* [Problem]
Quote the entries below from the line with "This screenshot has width=1311, height=667." through the line with "Viewport: 986px width, 636px height.", both ends included, and only those lines.

* [Supplied entries]
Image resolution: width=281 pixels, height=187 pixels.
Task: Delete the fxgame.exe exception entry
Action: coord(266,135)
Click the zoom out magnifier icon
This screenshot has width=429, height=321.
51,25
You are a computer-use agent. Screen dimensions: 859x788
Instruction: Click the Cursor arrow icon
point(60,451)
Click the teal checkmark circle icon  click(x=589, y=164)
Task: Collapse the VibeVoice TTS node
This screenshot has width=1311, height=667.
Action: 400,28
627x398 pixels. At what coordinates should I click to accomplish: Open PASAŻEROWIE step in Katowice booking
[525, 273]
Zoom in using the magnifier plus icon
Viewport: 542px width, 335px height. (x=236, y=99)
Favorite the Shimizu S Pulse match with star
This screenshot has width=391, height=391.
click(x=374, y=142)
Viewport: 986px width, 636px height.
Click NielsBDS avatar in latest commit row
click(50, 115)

* * *

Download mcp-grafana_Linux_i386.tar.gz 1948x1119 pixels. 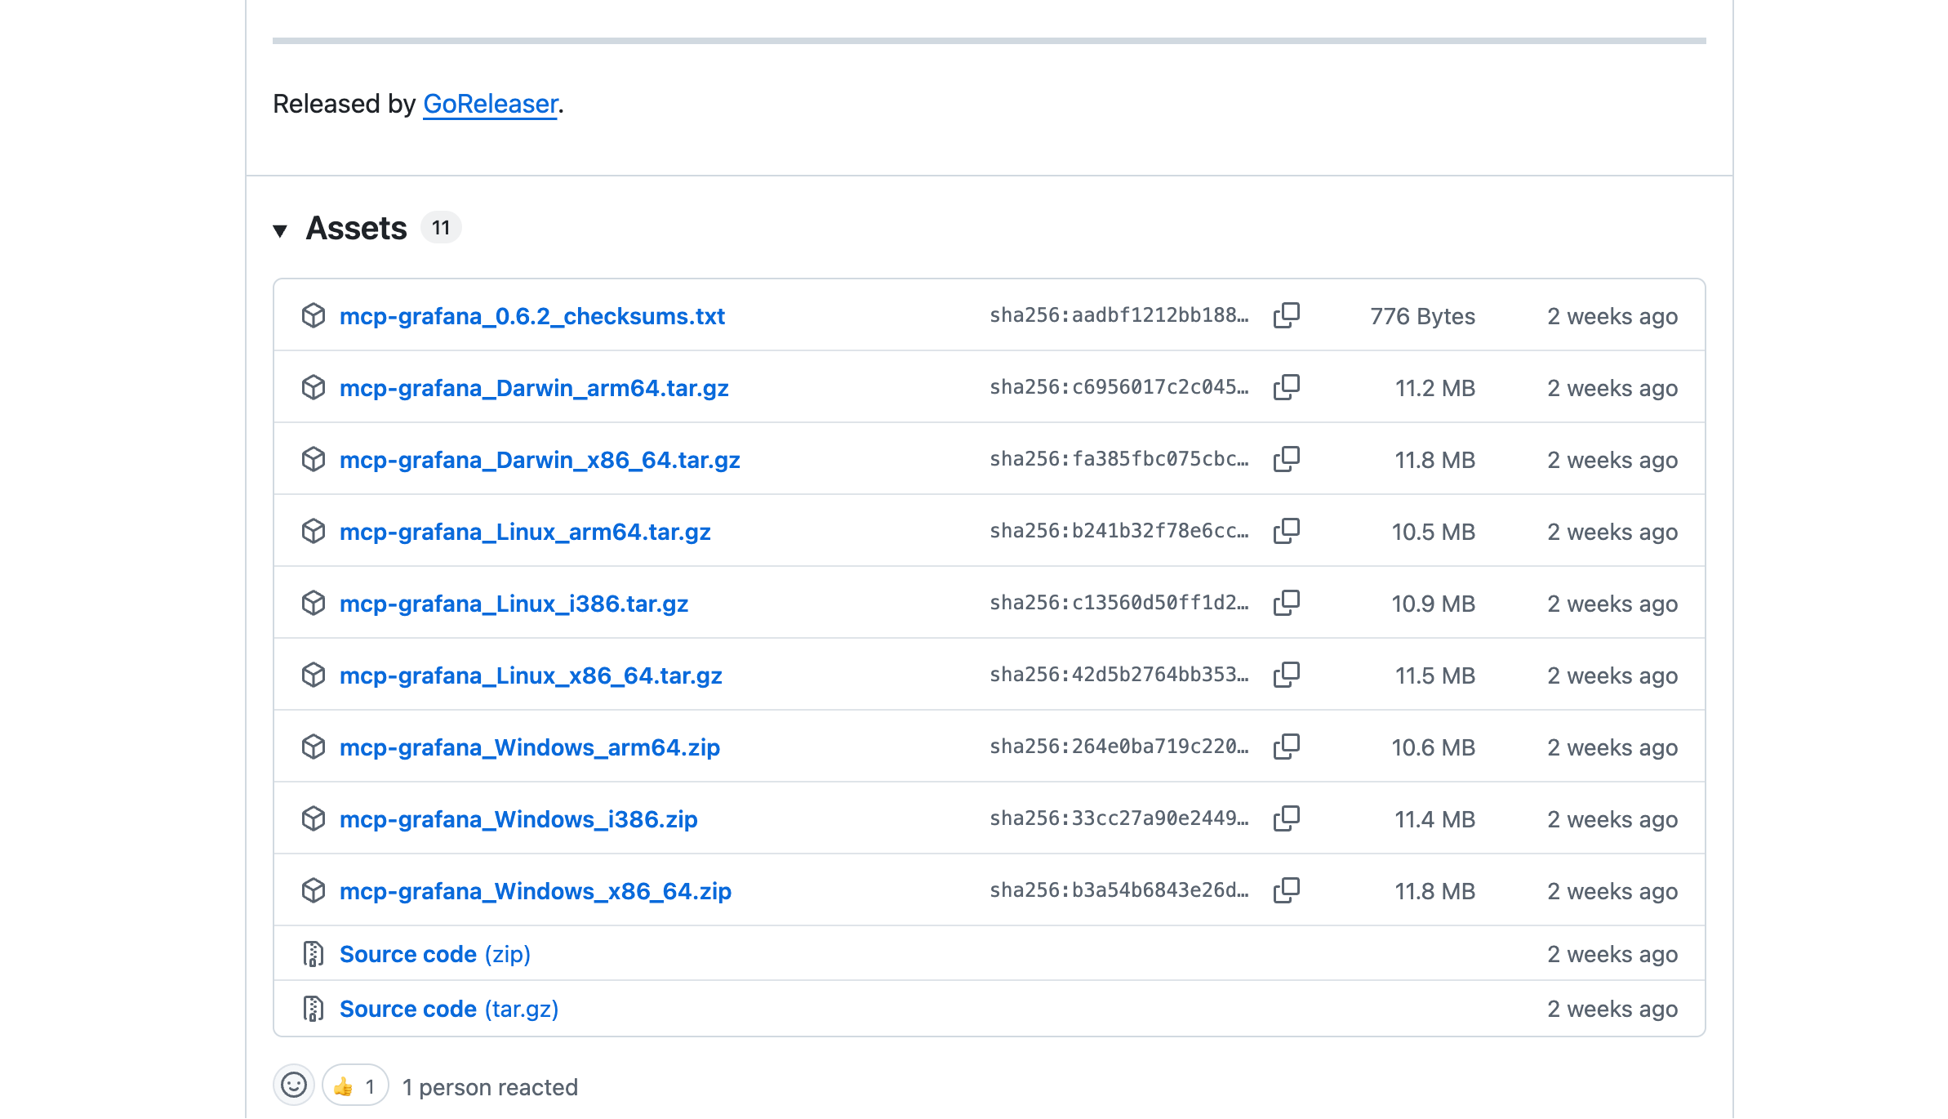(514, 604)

* [Exercise solution]
This screenshot has width=1311, height=667.
Action: 400,28
627x398 pixels. At what coordinates should I click to accomplish: Open PASAŻEROWIE step in Katowice booking
[525, 273]
Zoom in using the magnifier plus icon
Viewport: 542px width, 335px height. (x=236, y=99)
Favorite the Shimizu S Pulse match with star
This screenshot has width=391, height=391.
click(x=374, y=142)
Viewport: 986px width, 636px height.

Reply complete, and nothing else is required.